#### RECORDS FOR THE TASK

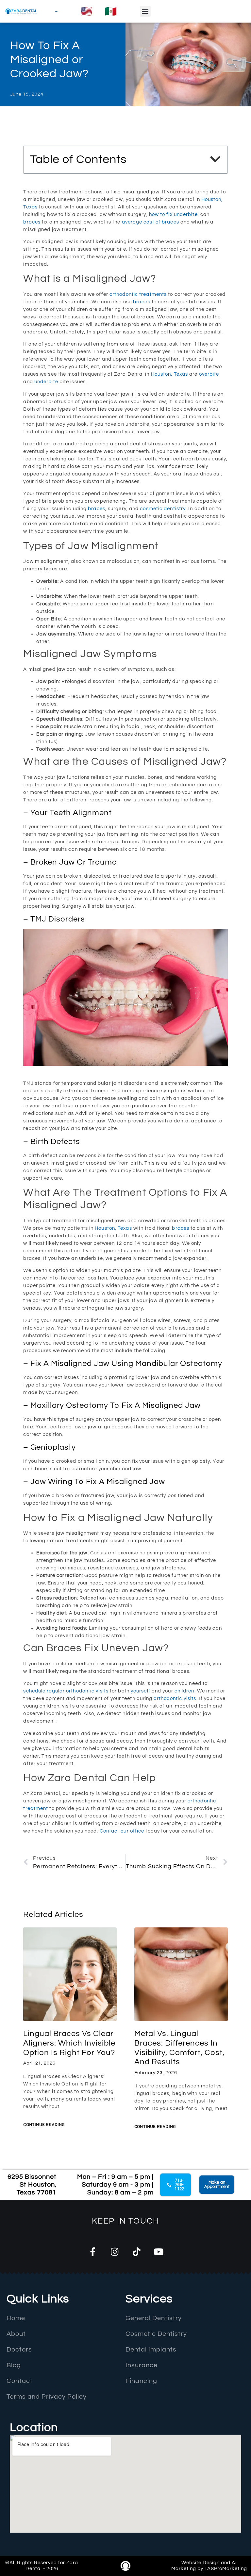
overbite (209, 374)
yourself (140, 1691)
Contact (110, 1831)
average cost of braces (150, 222)
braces (32, 222)
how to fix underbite (173, 214)
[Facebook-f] (92, 2251)
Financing (141, 2381)
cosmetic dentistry (163, 508)
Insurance (142, 2365)
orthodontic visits (175, 1698)
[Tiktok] (136, 2251)
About (16, 2334)
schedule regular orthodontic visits (66, 1691)
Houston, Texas (169, 374)
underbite (46, 381)
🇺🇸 (86, 11)
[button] (145, 11)
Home (16, 2318)
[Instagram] (114, 2251)
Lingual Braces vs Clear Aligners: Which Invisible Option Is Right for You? (69, 2043)
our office (132, 1831)
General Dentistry (154, 2318)
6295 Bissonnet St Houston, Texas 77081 (32, 2185)
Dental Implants (151, 2349)
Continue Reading (44, 2125)
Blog (14, 2365)
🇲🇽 (111, 11)
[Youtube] (158, 2251)
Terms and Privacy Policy (47, 2396)
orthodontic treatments (138, 294)
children (184, 1691)
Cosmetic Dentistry (156, 2334)
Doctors (19, 2349)
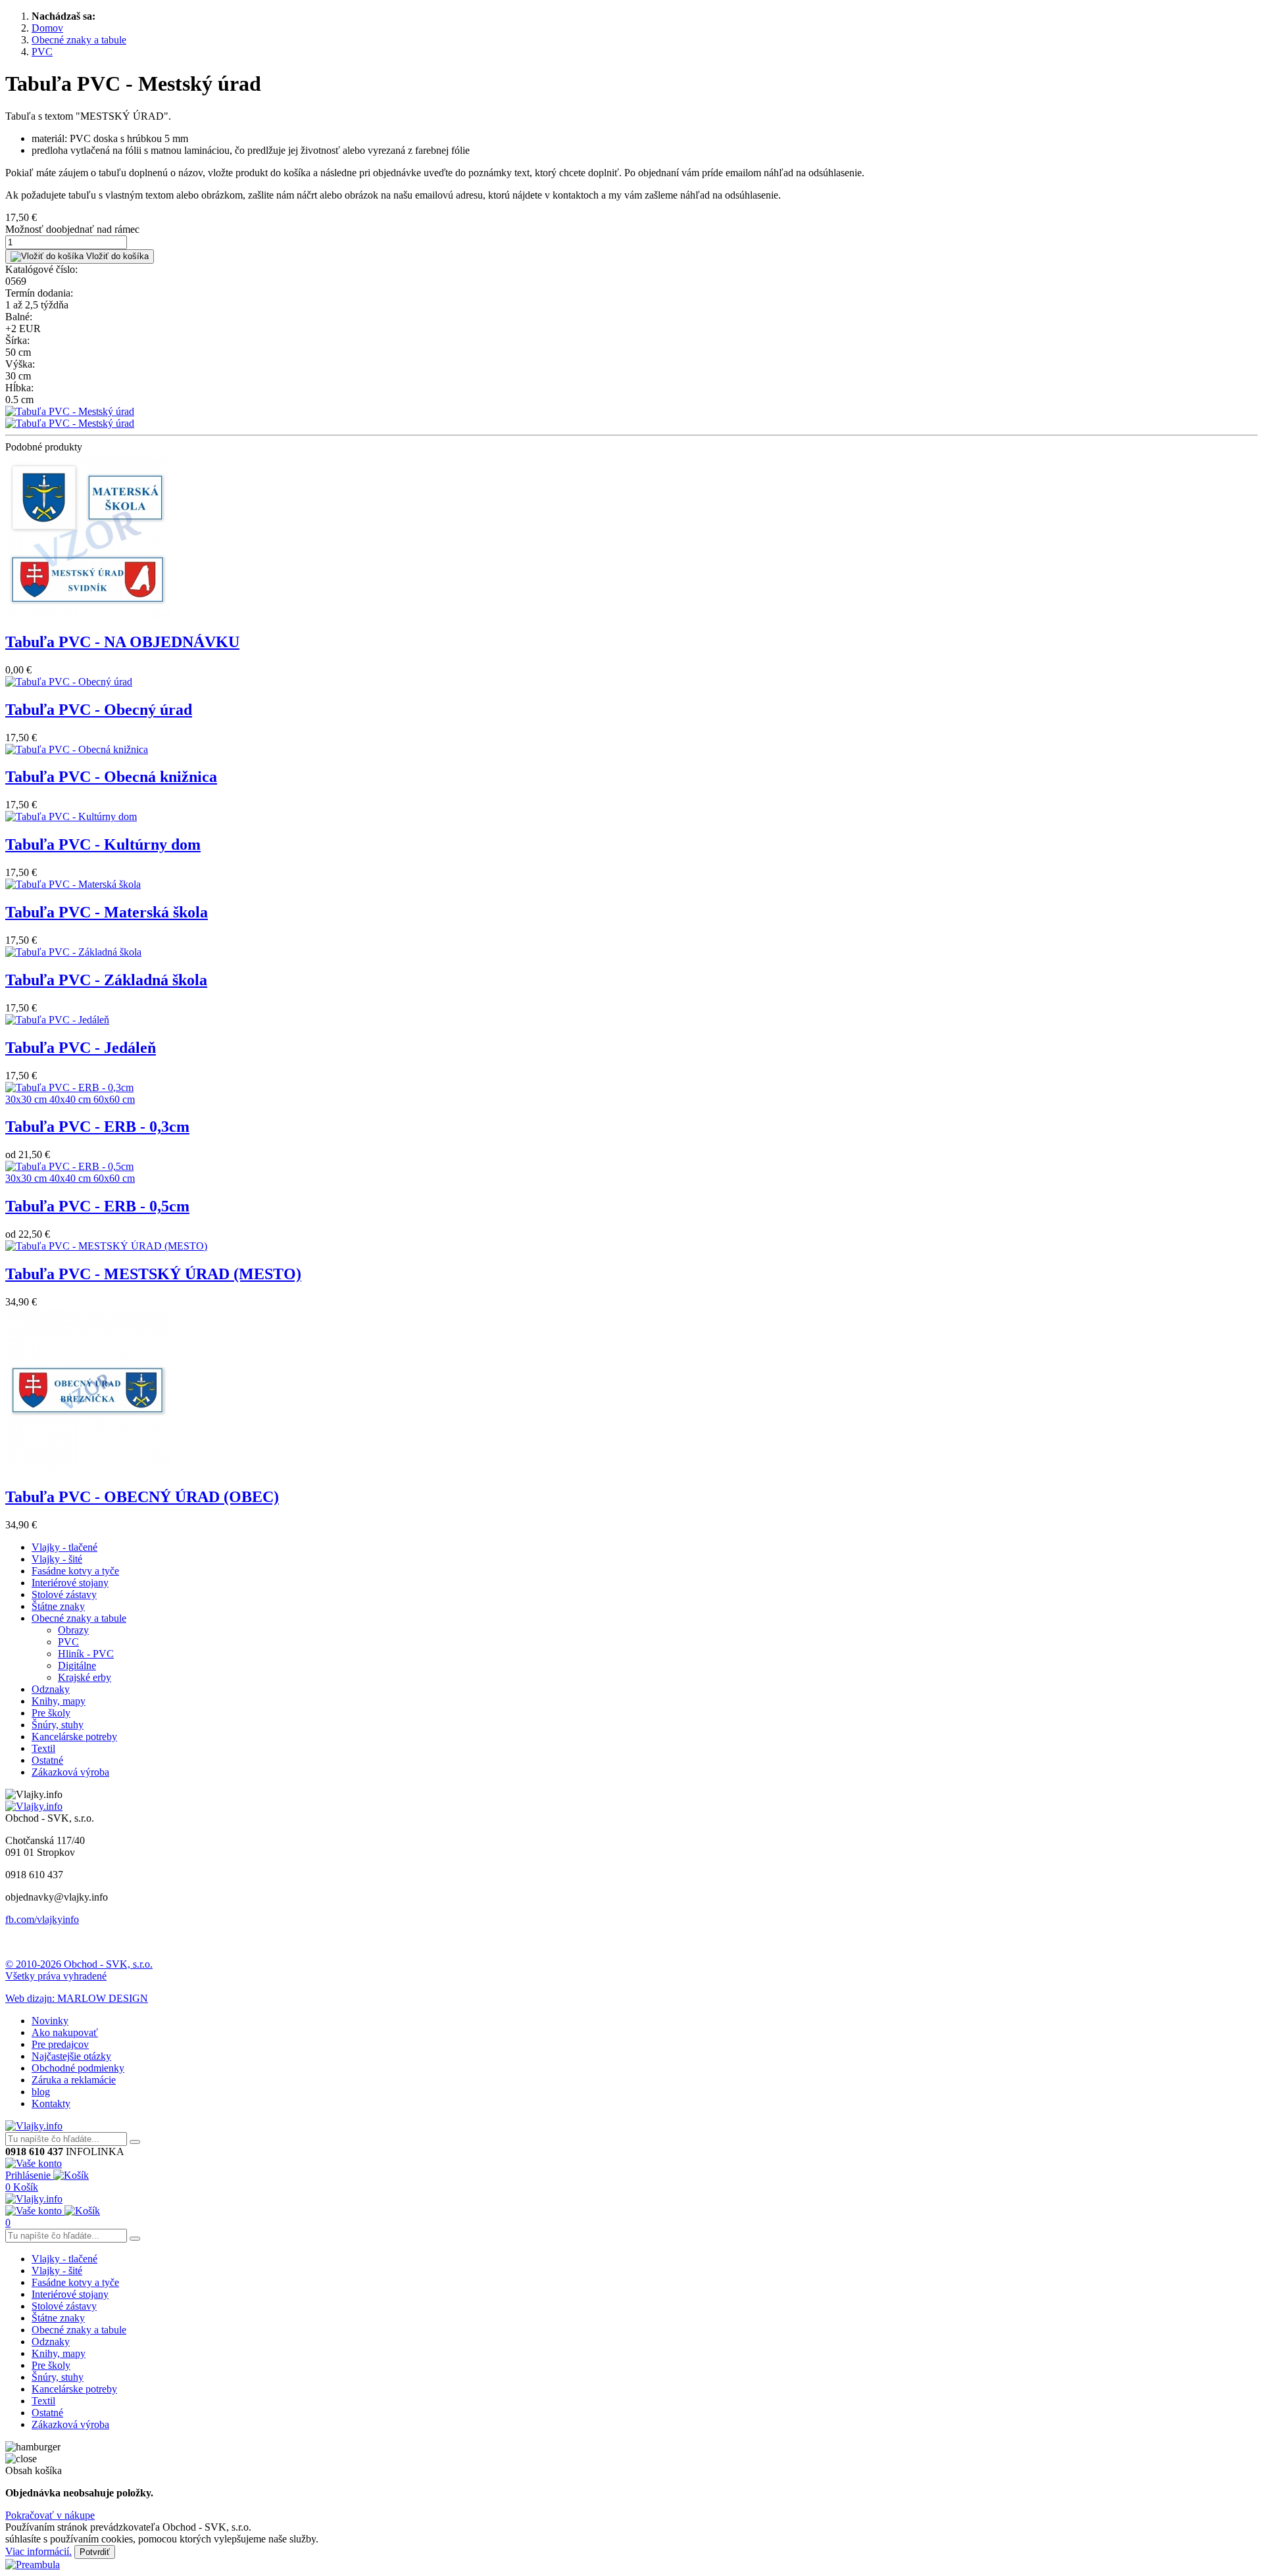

########

Word for word, restate the lines from the line with "[Tiktok] (136, 2251)" through the last line of the entries, and nothing beyond them. Omit pictures.

[Tiktok] (136, 2251)
About (16, 2334)
schedule regular orthodontic visits (66, 1691)
Houston, Texas (169, 374)
underbite (46, 381)
🇺🇸 (86, 11)
[button] (145, 11)
Home (16, 2318)
[Instagram] (114, 2251)
Lingual Braces vs Clear Aligners: Which Invisible Option Is Right for You? (69, 2043)
our office (132, 1831)
General Dentistry (154, 2318)
6295 Bissonnet St Houston, Texas 77081 (32, 2185)
Dental Implants (151, 2349)
Continue Reading (44, 2125)
Blog (14, 2365)
🇲🇽 (111, 11)
[Youtube] (158, 2251)
Terms and Privacy Policy (47, 2396)
orthodontic treatments (138, 294)
children (184, 1691)
Cosmetic Dentistry (156, 2334)
Doctors (19, 2349)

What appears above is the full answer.